►

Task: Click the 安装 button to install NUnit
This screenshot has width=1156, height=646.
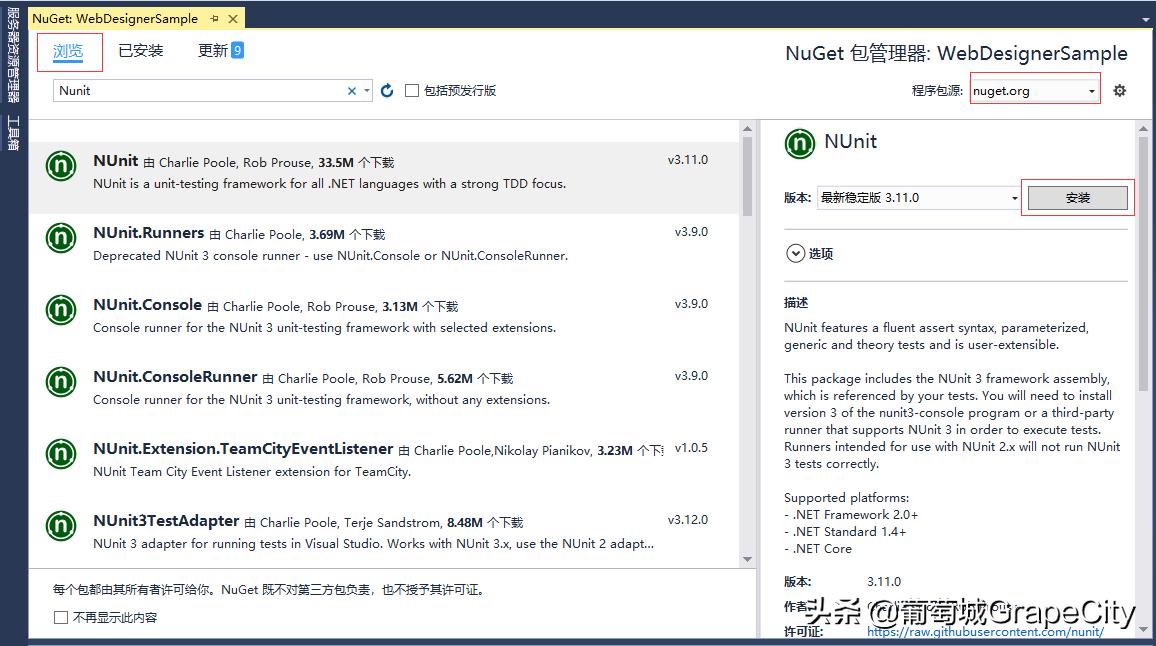Action: [x=1077, y=197]
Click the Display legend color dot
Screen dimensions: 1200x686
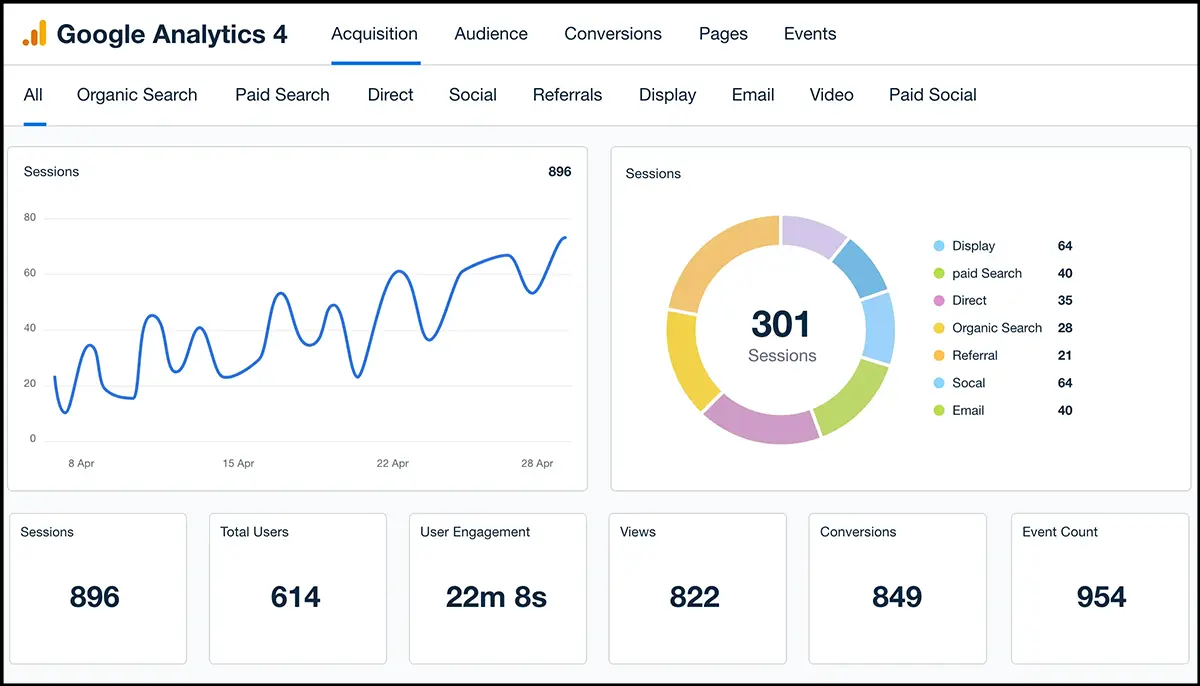pyautogui.click(x=939, y=246)
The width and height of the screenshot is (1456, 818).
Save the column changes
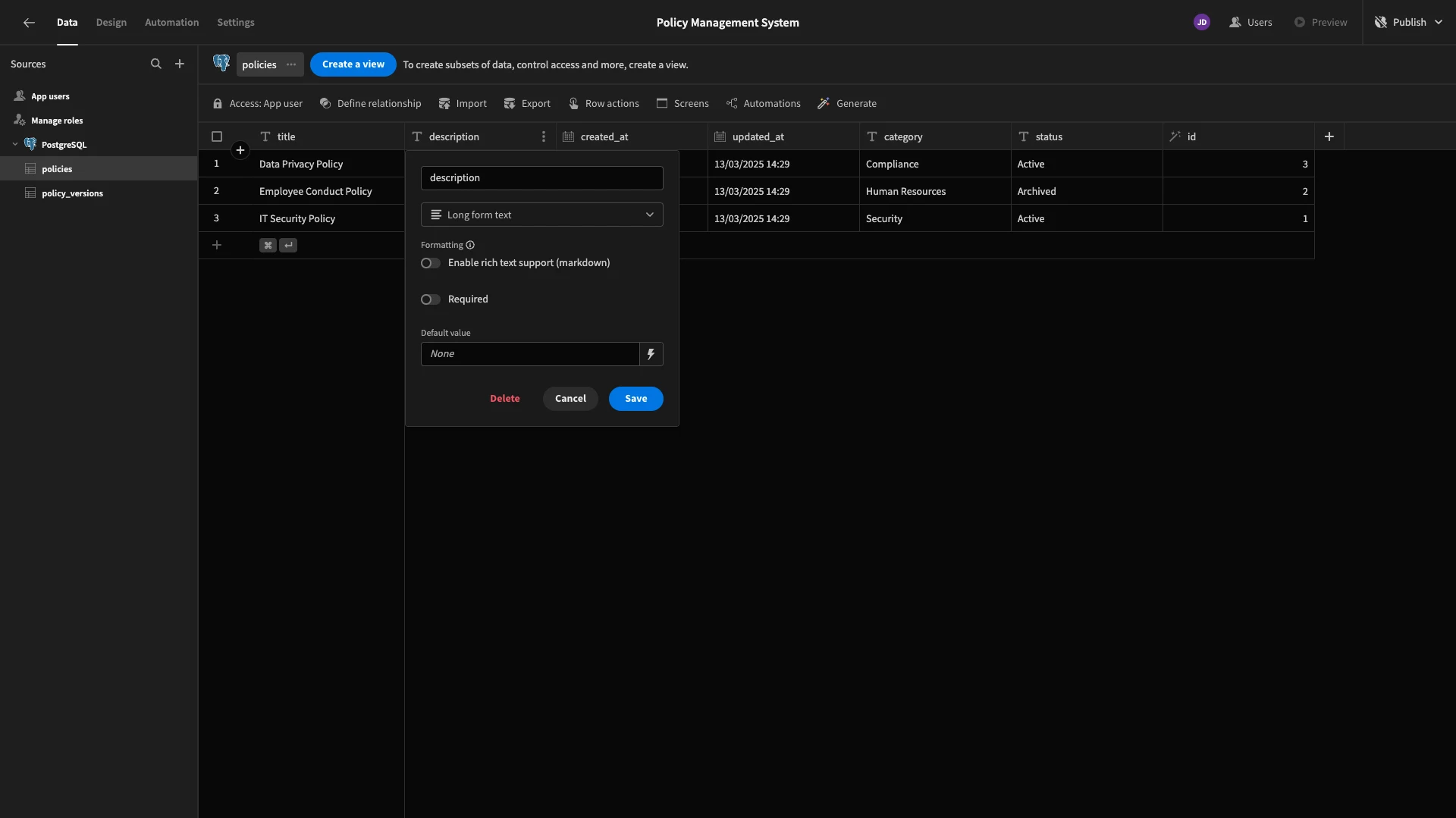pyautogui.click(x=636, y=399)
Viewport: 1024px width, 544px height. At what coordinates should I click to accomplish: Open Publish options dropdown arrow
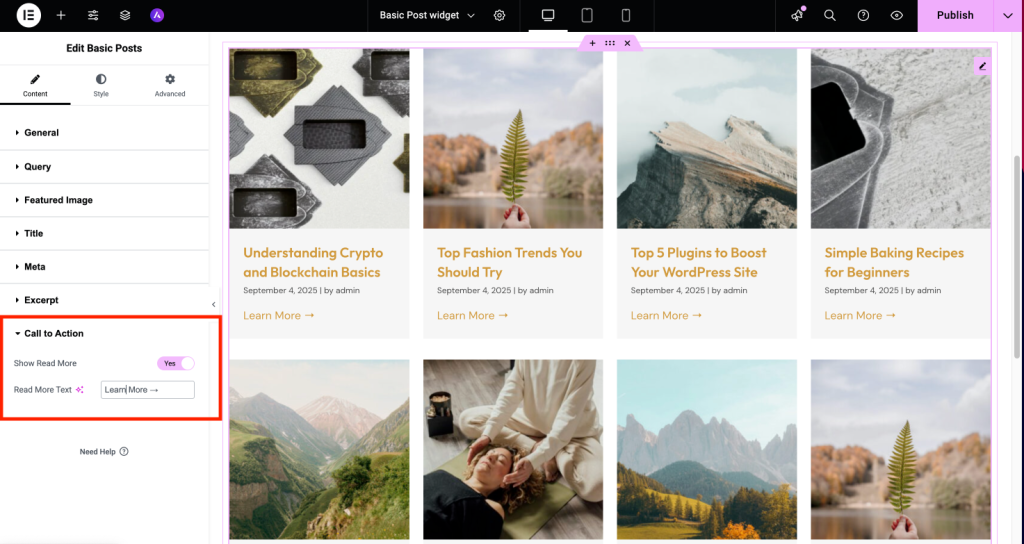[1007, 16]
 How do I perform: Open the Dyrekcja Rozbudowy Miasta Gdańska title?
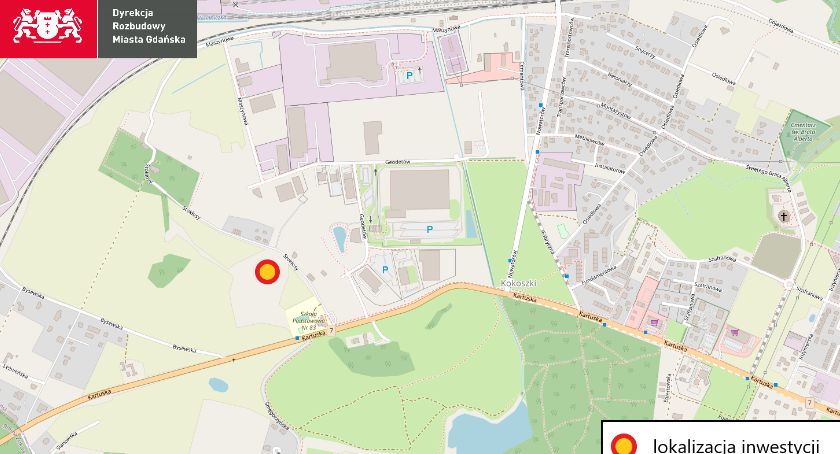point(148,26)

◄

* [Instructions to follow]: What's needed is every record restated exactly, pictures excluded.

* [Result]:
Task: Click the 安装 button to install NUnit
This screenshot has width=1156, height=646.
Action: [x=1077, y=197]
Click the Display legend color dot
Screen dimensions: 1200x686
pyautogui.click(x=939, y=246)
The width and height of the screenshot is (1456, 818).
Save the column changes
pyautogui.click(x=636, y=399)
Viewport: 1024px width, 544px height. At what coordinates should I click to accomplish: Open Publish options dropdown arrow
[1007, 16]
 How do I perform: Open the Dyrekcja Rozbudowy Miasta Gdańska title?
point(148,26)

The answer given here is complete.